Homeowners may have concerns about the water softener drain outside. Sometimes, making your house as comfy as possible has its challenges. Some people have issues with hard water, while others believe don’t think of it as an issue whatsoever. Hard water may seem unimportant, but it can create problems and chaos in the longer term. That’s why homeowners would install the water softening system. It sounds like the problem is solved, right? Not really. Now, the question is: How can you drain the system correctly? And this is the concern about the water softener drain outside.
Understanding Hard Water
Regardless of your living area, there is a certain level of hard water. It is typically measured in grains, and it ranges from around 3 grains to 15 grains. If the water is super hard, it would be more than 15. The U.S. southeastern and the northeast areas have a hard water issue, while the northern Midwest areas have been ‘plagued’ with the complex water issue. What about other places, like Hawaii or Alaska? Well, they somehow have the hard water level in between.
So, what is hard water? Hard water refers to water having too much magnesium and calcium. For some people, this isn’t an issue. But over time, hard water can cause severe damage to your house. It can damages the appliances, fades the clothes, blocks the pipes, stains your tubs and sinks. Aside from increasing the water bills, the water would lead to frequent (plumbing) repairs. It can leave a nasty film on the dishes even after you scrub them hard. It even dries out your skin and hair.
Before you get a headache about the water softener drain outside, it’s crucial to understand the water softener concept. Do you even need it? How should it work? How to deal with sewage removal?
Dealing with Water Hardness
So, if you find out that you have issues with a high level of water hardness, it’s time to take action. As mentioned before, the longer you keep the point stands, the costlier it will be. One way to tackle the problem is to boil the water so it would be safer to use or consume. Another option is to add extra cleaning agents to washing machines and dishwashers. However, these options are perfect for localized implementation. If you want to improve the water quality of the entire house, installing the water softening system would be good.
Water Softener System and Its Operation
Hard water may not pose a health risk, but it’s undoubtedly a threat to your wallet. If you suffer from limescale buildup, it will cause the water to run exceptionally sluggishly. You will have to repair the pipes for this matter. So, does it mean that installing the water softener system would be cheaper? Well, not really. You will have to spend money upfront, but it can save up more in the longer term. You can enjoy less buildup (on the dishes), clear pipes, brighter clothes, healthy skin and hair, fewer issues with your appliances, and lower monthly bills.
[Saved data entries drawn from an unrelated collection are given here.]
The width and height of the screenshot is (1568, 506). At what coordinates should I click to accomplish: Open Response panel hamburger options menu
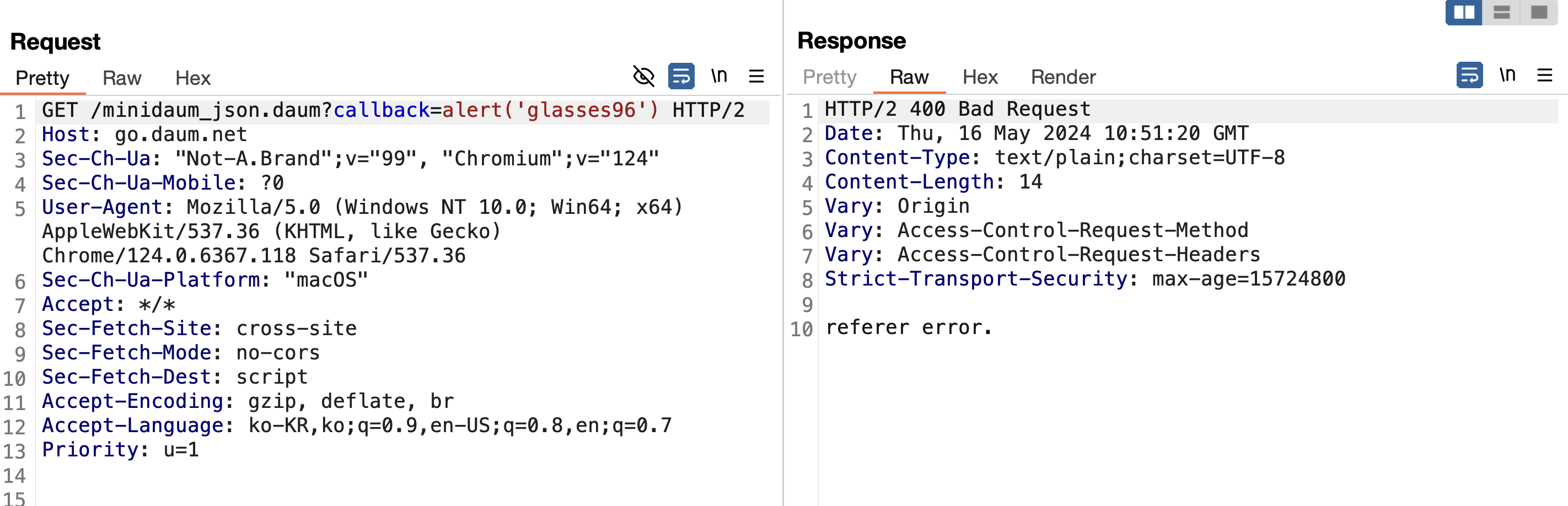(x=1544, y=75)
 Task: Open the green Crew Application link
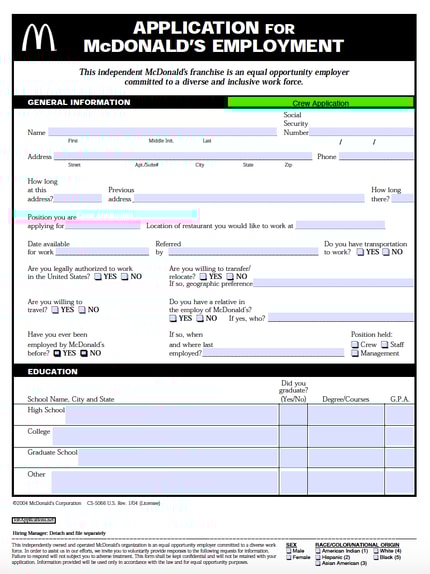tap(321, 103)
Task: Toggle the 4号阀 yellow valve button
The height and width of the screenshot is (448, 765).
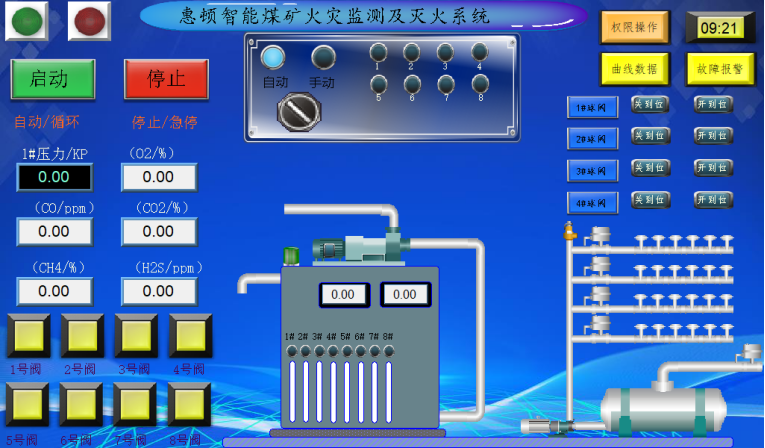Action: [189, 336]
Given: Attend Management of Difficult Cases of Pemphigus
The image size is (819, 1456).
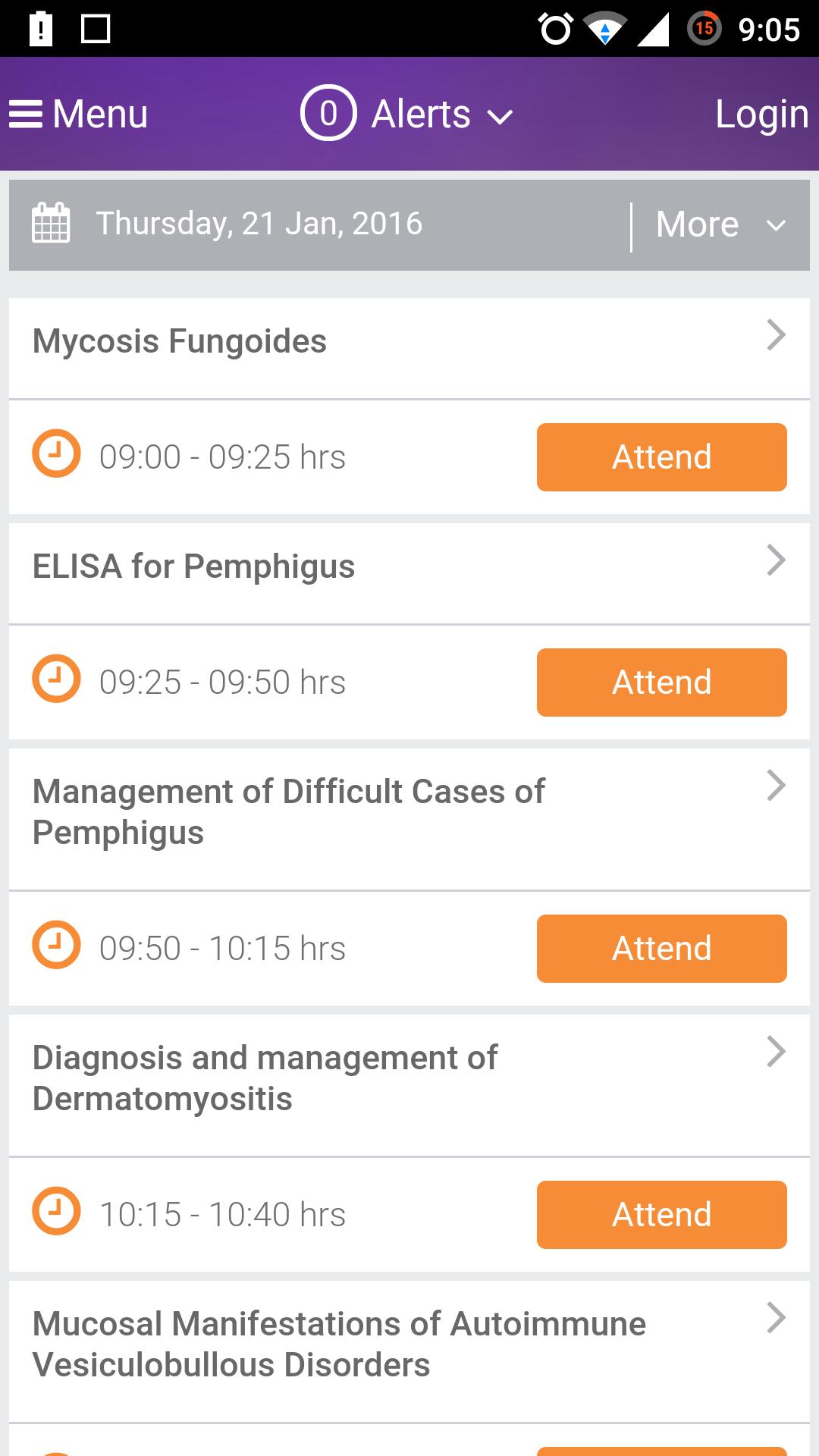Looking at the screenshot, I should click(661, 949).
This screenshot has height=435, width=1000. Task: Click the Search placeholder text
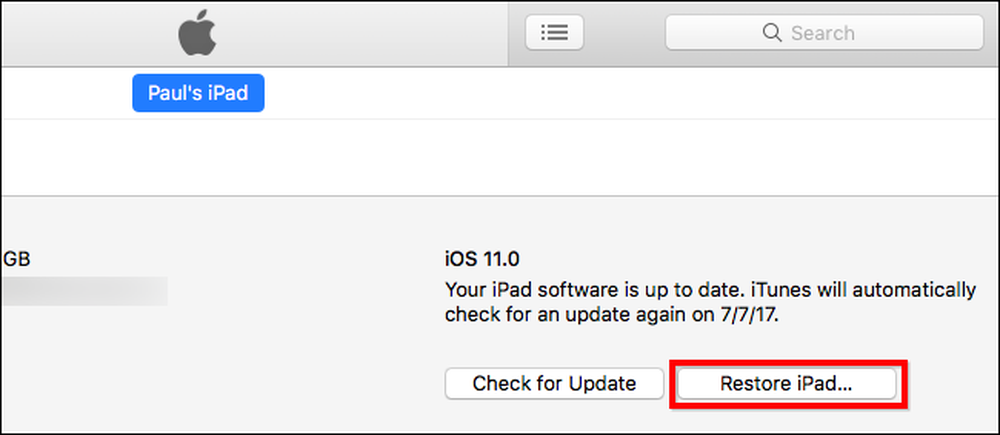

The water softener system has two tanks. The shorter but wider tank is referred to as the brine. Its function is to store the salt (for the system). The taller and slender tank is named the media tank, and it’s where the control valve is located. Within the media tank, you can find tiny beads charged with salt. When hard water passes through this tank, the magnesium and calcium are attached to the beads.
After the tank finally reaches its capacity, it will undergo the so-called regeneration process. It takes the salt from another tank to help wash and clean away the excess magnesium and calcium from the bead. The water (from this process) will need to be removed from the system. This cycle would continue going on. It would help if you refilled the brine tank with salt quite regularly.
When you want to install the water softening system, be sure that an air gap prevents your drain water from reaching out to the freshwater supply. There is a plumbing standard concerning the air gaps, and it says that you aren’t allowed to connect a draining line from the (water) softener to the waste line of the house directly. That’s why the air gap is a must. Moreover, it would help to ensure that the installation was done correctly. If not, it can poison the drinking water because there would be raw sewage backing up to your house’s clean water source.
Some people may install the drainage system inside a garage or a basement. Some, however, prefer installing the system outside. The best way is to consult an expert and discuss the best practice related to water softener drain. Your plumber should know the best solution for this. After all, he is the one that knows the matter. Don’t forget to check the rules in your state. You don’t want to violate the regulation or perform any illegal actions. It’s best to talk to your plumber while checking the rules altogether.
Q: What should I do if I want to be sure about the water hardness level?
A: Get as much information from different sources. Aside from contacting your water utility company, you can also ask your plumber. Using the water strips also help, and data from other authorities should be valid.
Q: Where can I buy the water strips?
A: They are relatively easy to find and buy, and you can go to the hardware stores or online stores.
Q: What should I do when I only have a low water hardness level?
A: It’s up to you. Whether you want to install the air softener system, it goes back to your preferences and how you want to address the issue.
Q: Won’t the water softener system would add (minute) sodium traces to the water? Does it mean that the water would be salty?
A: Yes, it does. But it won’t affect the taste, and you can try and see that it isn’t salty as you may have suspected.
As you can see, it doesn’t have to be challenging to deal with water softener drain outside as long as you know what you are doing.